La crise du diesel : qui fait monter le litre ?
Depuis des jours les chaînes d’info en continu, les quotidiens de la presse écrite, les radios nous ressassent une actualité anxiogène en débattant à perte de vue sur la flambée des prix du carburant. Sauf que l’on débat sans explications de fond, sans donner les explications voulues sur les concepts et éléments de langage utilisés. On accuse ou l’on défend les raffineurs, leurs marges, leurs gains multipliés par 3 ou 4 sans vraiment expliquer ce qu’il en est et la réalité des faits.
À Montceau News, il nous est apparu indispensable et utile de nous emparer du sujet et de fournir des explications claires et précises pour éclairer nos lecteurs.
À la question « La crise du diesel : qui fait monter le litre ? », la réponse courte qui nous est donnée est : « La hausse vient d’abord d’une pénurie mondiale de gazole disponible, aggravée par la hausse du pétrole brut. Les raffineurs en tirent des marges et des bénéfices nettement plus élevés. En France, la TVA ajoute ensuite 20 % à la hausse du prix hors taxe. » Réduire l’explication aux frappes ukrainiennes contre les raffineries russes, comme l’a fait Donald Trump, laisse de côté une part majeure de la crise : les perturbations au Moyen-Orient.
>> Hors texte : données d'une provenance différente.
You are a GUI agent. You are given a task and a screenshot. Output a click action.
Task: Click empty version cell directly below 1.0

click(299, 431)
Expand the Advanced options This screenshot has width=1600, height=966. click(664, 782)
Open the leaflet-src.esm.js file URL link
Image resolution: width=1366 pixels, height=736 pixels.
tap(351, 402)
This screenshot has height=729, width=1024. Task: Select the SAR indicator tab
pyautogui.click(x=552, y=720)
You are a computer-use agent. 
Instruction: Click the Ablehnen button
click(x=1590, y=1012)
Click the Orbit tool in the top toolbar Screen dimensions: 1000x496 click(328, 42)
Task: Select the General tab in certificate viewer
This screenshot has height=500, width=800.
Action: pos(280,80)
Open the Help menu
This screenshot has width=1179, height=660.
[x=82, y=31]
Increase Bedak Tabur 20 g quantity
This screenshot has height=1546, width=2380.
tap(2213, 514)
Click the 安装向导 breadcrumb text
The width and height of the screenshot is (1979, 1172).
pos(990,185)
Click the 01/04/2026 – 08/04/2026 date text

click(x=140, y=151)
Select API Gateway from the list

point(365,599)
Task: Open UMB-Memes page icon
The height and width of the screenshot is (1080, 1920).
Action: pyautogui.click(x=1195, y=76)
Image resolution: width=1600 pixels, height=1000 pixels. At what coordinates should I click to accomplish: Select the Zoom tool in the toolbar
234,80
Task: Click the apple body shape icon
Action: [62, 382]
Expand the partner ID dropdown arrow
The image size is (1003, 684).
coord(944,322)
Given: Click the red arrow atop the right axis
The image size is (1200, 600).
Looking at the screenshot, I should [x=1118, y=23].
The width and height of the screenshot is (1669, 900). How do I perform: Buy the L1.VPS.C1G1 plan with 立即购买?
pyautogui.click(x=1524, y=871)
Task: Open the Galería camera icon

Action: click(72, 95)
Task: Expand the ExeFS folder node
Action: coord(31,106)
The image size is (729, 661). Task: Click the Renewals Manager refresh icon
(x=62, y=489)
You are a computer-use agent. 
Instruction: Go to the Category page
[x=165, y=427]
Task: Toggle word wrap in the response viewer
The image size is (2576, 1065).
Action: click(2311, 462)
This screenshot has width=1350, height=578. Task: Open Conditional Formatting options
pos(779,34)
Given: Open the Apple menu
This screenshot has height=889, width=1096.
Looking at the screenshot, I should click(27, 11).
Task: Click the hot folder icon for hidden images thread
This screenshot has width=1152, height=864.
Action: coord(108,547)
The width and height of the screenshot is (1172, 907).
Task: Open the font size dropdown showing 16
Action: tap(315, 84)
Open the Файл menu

Ce qui manque réellement. Le gazole français se négocie sur un marché international. Il peut renchérir même si une raffinerie française fonctionne normalement : celle-ci vend ses produits à un prix influencé par les cours mondiaux, tandis que la France achète aussi des produits raffinés à l’étranger. Le ministère rappelle que le prix des carburants raffinés et la marge brute de raffinage sont déterminés à partir de cotations internationales. Les chiffres de l’Agence internationale de l’énergie permettent de mesurer les deux chocs simultanés. En août 2026, les exportations nettes de gazole des pays du Golfe n’atteignaient plus qu’un peu plus du quart de leur niveau d’avant-guerre. Les perturbations du raffinage russe et la quasi-interruption de ses exportations se sont ajoutées à cette perte. Ensemble, le Golfe et la Russie exportaient 1,6 million de barils de gazole par jour de moins qu’en février. Dans le même temps, la production mondiale de pétrole reculait et les stocks diminuaient fortement. Les frappes sur les raffineries russes comptent donc. Elles ne suffisent pas à expliquer la crise. Une diminution du volume raffiné peut faire bondir le prix de marché du gazole lorsque l’offre devient insuffisante. Elle ne démontre pas que les salaires, l’énergie ou les autres dépenses nécessaires pour raffiner chaque litre ont, eux, été multipliés par trois ou quatre.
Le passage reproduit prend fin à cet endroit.